• **TASK BRIEF**: Pictures must not appear in the copy. Set down exactly the line with "Given: Show next" and each line after it through the end of the data below.
EXERCISE INPUT Start Marker
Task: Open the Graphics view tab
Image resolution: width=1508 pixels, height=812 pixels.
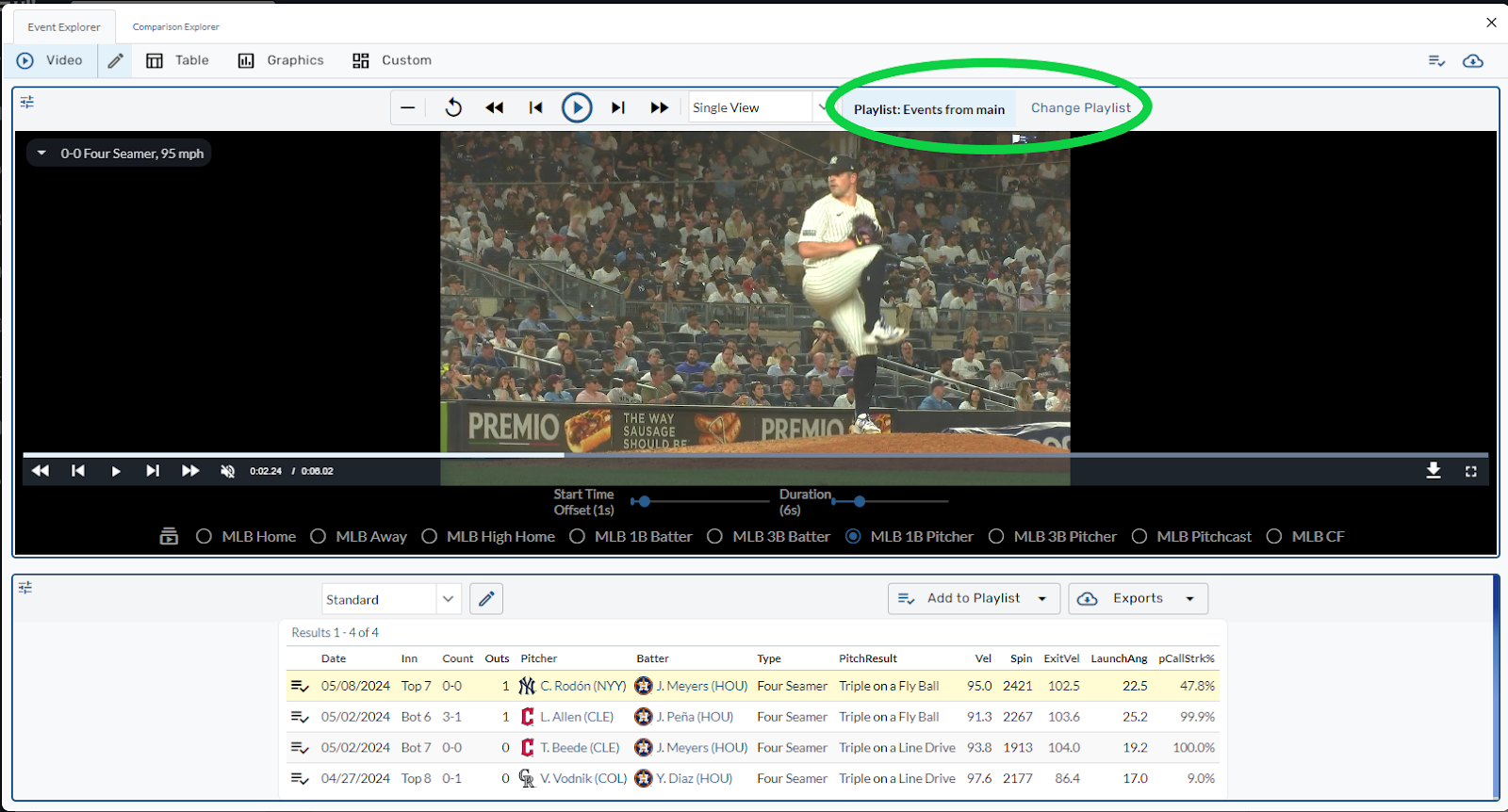Action: (x=281, y=60)
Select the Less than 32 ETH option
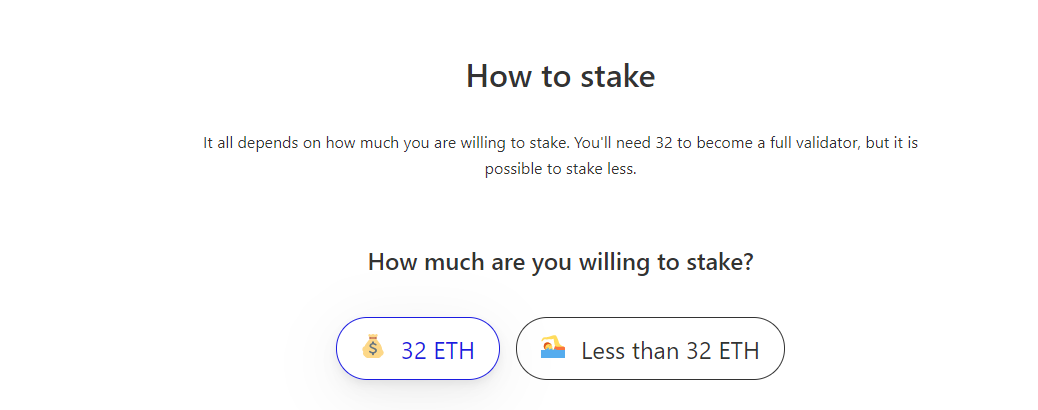1038x410 pixels. [650, 348]
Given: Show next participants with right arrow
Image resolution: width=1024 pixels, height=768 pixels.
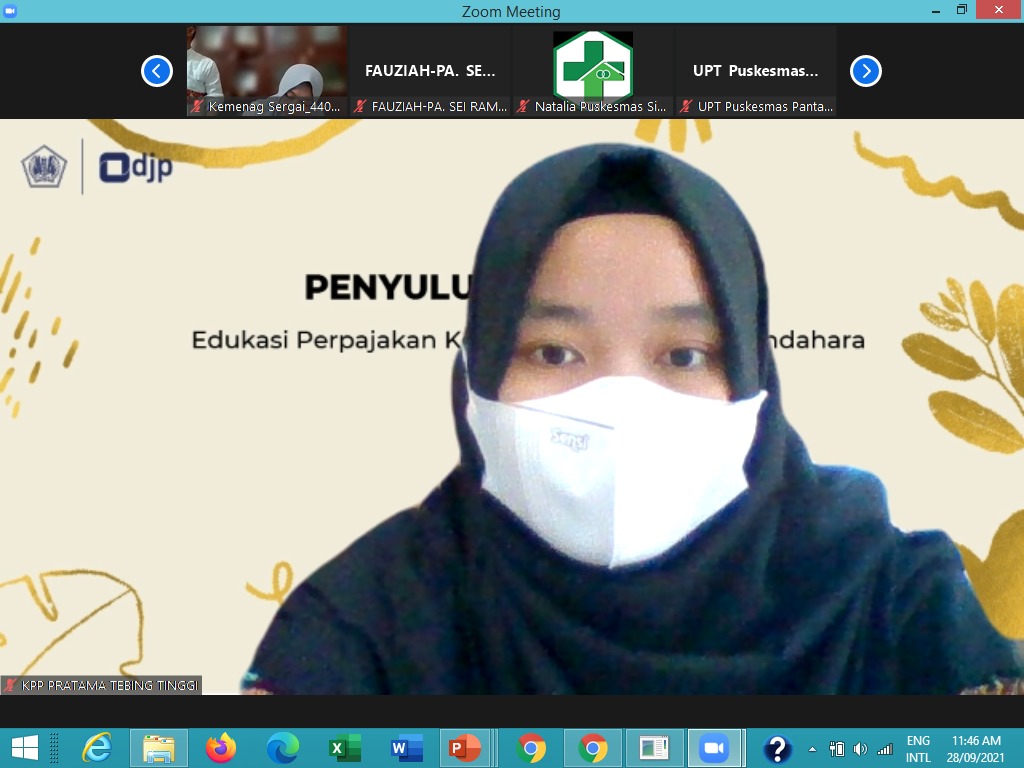Looking at the screenshot, I should pos(865,71).
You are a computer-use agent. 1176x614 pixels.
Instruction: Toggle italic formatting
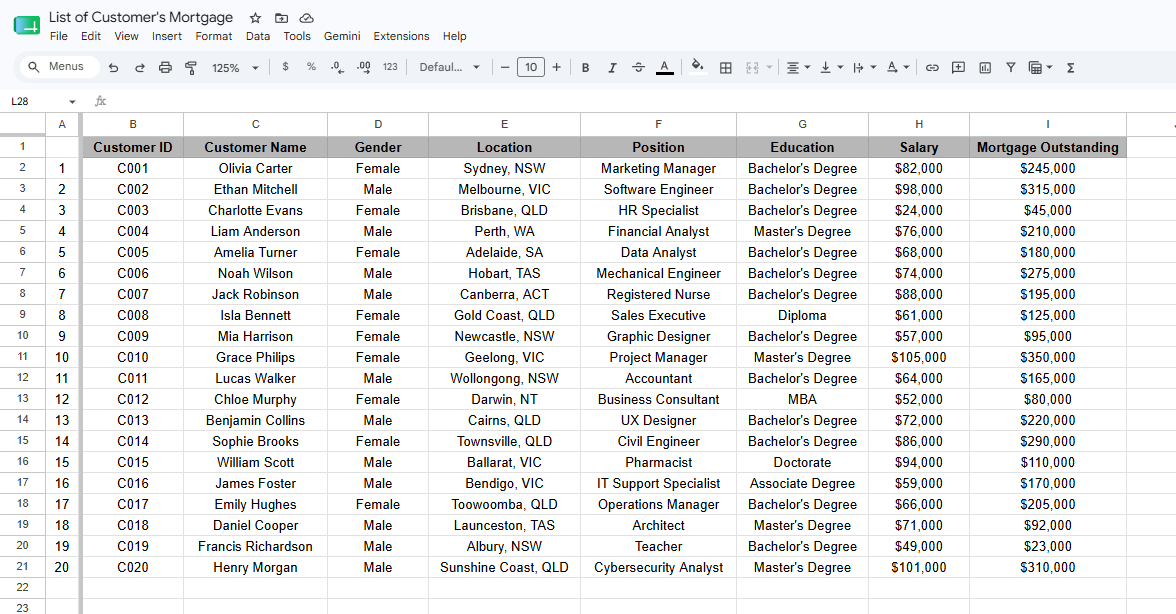pyautogui.click(x=611, y=67)

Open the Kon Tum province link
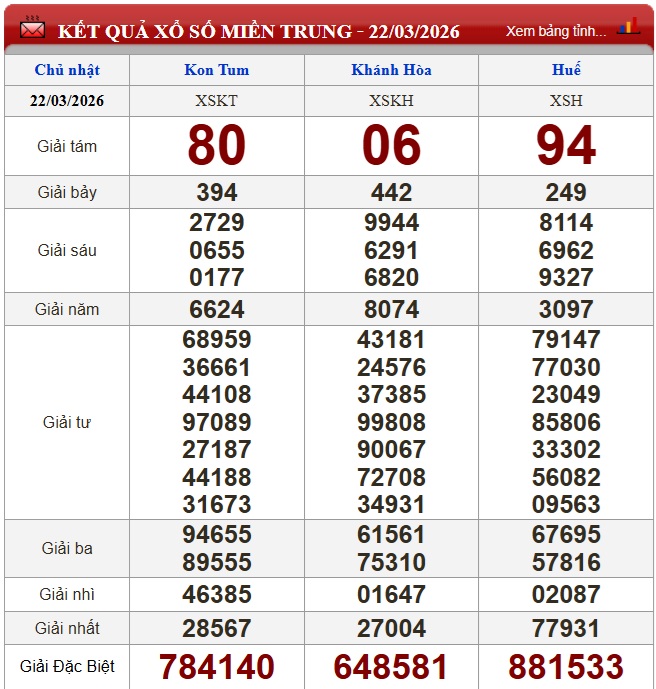(x=217, y=70)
EXERCISE INPUT End Marker
• **SOLVED PROBLEM**:
Given: Show next participants with right arrow
Image resolution: width=1024 pixels, height=768 pixels.
Looking at the screenshot, I should pos(865,71).
You are a computer-use agent. 1176x614 pixels.
Instruction: Toggle italic formatting
pyautogui.click(x=611, y=67)

Open the Kon Tum province link
(x=217, y=70)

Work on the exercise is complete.